• _PROVIDED ENTRIES_
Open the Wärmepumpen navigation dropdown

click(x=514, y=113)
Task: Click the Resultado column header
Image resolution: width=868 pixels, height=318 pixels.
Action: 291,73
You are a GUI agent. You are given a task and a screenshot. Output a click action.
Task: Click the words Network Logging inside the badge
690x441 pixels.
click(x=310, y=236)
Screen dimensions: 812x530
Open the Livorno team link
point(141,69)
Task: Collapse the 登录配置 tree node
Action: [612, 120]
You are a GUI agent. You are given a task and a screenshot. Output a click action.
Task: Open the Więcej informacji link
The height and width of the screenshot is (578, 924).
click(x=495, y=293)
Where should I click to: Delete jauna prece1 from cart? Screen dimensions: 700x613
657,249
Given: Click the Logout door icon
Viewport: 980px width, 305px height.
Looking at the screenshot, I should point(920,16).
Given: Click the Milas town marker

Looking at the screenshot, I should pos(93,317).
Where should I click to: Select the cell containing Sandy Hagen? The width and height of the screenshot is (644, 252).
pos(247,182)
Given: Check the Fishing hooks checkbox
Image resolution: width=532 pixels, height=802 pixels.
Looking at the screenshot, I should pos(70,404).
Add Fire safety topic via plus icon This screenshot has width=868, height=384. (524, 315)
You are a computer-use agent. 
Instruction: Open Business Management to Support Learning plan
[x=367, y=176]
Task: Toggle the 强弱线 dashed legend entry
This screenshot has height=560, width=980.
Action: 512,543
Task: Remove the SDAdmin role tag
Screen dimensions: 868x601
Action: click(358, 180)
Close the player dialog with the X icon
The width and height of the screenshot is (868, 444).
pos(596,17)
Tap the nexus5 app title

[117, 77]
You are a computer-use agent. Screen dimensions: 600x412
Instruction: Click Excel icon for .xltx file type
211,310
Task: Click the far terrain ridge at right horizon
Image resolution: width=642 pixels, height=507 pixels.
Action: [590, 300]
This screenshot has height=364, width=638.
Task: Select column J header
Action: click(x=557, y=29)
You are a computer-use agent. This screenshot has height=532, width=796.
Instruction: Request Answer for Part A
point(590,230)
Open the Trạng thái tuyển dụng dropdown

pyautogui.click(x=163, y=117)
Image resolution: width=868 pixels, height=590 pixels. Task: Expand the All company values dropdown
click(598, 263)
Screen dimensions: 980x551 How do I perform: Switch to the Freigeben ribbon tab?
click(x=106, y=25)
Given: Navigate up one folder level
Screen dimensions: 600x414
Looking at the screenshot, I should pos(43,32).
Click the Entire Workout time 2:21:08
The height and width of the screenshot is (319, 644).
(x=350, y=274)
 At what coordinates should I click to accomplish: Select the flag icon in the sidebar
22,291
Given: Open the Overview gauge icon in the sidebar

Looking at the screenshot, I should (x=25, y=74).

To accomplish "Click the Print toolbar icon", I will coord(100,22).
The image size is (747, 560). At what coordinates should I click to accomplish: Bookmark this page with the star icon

• _WORK TO BE COMPLETED_
Every line above that holds the string "computer" should be copied into the answer.

• _ANSWER FOR THE TASK_
You are a computer-use agent. 
You are a computer-use agent. Screen dimensions: 600x412
You are a computer-use agent. This screenshot has height=532, width=796.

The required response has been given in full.